┌─ Texte

Gorgias de Platon: la toute-puissance est-elle la liberté ?0

Posted on décembre 22nd, 2011 in En terminale

 

Texte :

SOCRATE. ― Ne viens-tu pas de me dire que les orateurs pouvaient faire périr qui ils voulaient, comme les tyrans, et déposséder et chasser de la cité qui bon leur semble ?

POLOS. ― Je l’ai dit.

SOCRATE. ― Eh bien, je dis qu’il y a là deux questions ; et je répondrai à l’une et à l’autre. J’affirme en effet, Polos, que pour moi la puissance des orateurs et des tyrans dans les cités est très restreinte, comme je le disais à l’instant ; ils ne font en effet, pour ainsi dire, rien de ce qu’ils veulent ; cependant, ils font ce qui leur paraît meilleur.

POLOS. ― Et ça, ce n’est pas être très puissant ?

└─
┌─ Données extraites

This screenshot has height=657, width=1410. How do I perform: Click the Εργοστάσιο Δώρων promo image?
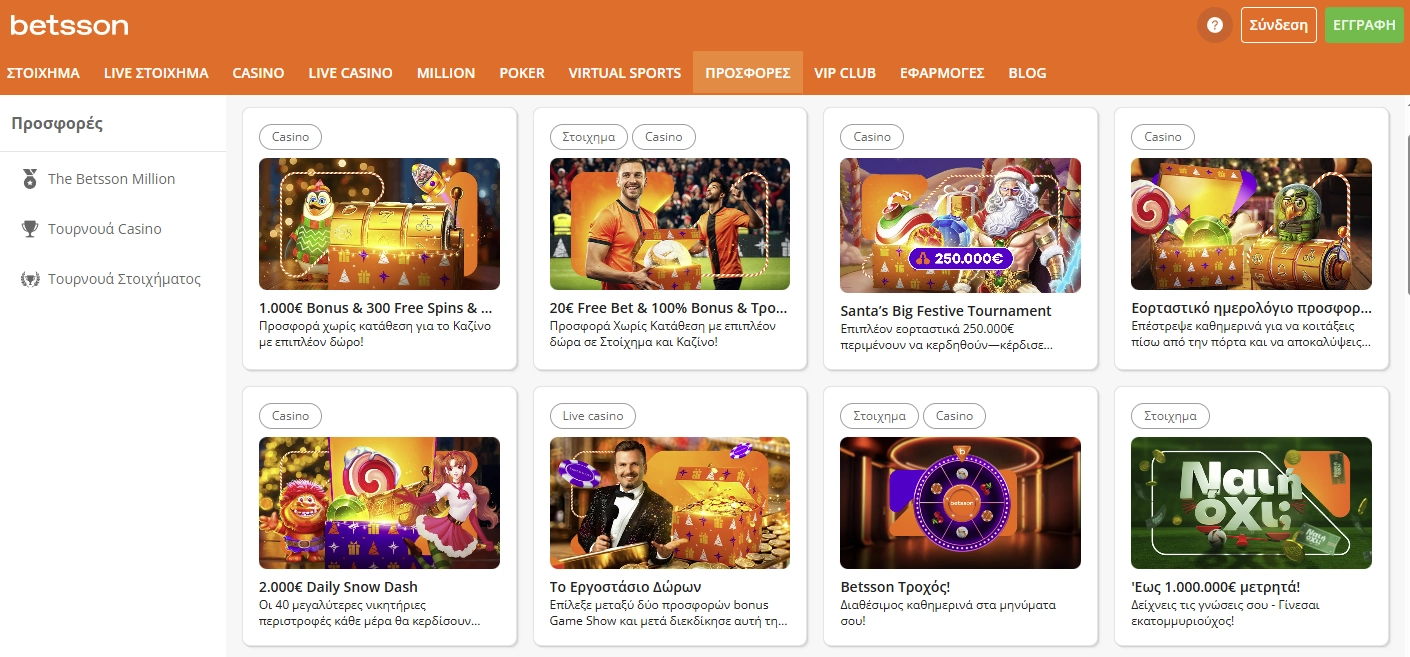tap(669, 503)
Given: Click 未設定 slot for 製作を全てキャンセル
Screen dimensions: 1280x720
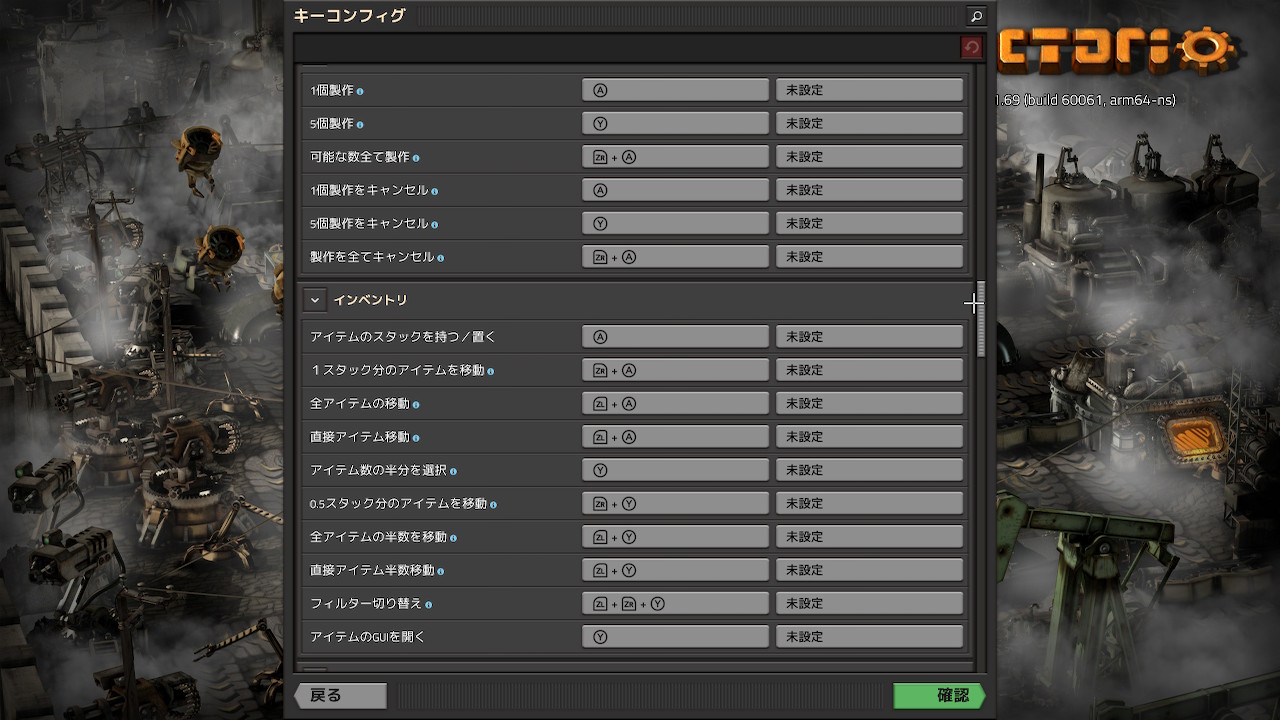Looking at the screenshot, I should [869, 256].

└─

## Série d'exercices
1. Réécrivez le passage de l'extrait du Gorgias en commençant aux mots « SOCRATE. ― Eh » et en vous arrêtant après « être très puissant ? ». Remplacez « restreinte » par « limitée ».
2. Répondez aux questions suivantes sur l'extrait du Gorgias.
(a) Avec qui Socrate compare-t-il les orateurs dans sa première réplique ?
(b) Comment Socrate qualifie-t-il la puissance des orateurs et des tyrans dans les cités ?
(c) Dans quelle rubrique l'extrait est-il publié ?
3. Relevez toutes les actions que les orateurs pouvaient accomplir selon la première réplique de Socrate dans l'extrait du Gorgias.

## Corrigés
1.
SOCRATE. ― Eh bien, je dis qu’il y a là deux questions ; et je répondrai à l’une et à l’autre. J’affirme en effet, Polos, que pour moi la puissance des orateurs et des tyrans dans les cités est très limitée, comme je le disais à l’instant ; ils ne font en effet, pour ainsi dire, rien de ce qu’ils veulent ; cependant, ils font ce qui leur paraît meilleur.

POLOS. ― Et ça, ce n’est pas être très puissant ?

2.
(a) Il les compare aux tyrans.
(b) Il la juge très restreinte.
(c) Il est publié dans la rubrique « En terminale ».

3.
- faire périr qui ils voulaient
- déposséder qui bon leur semble
- chasser de la cité qui bon leur semble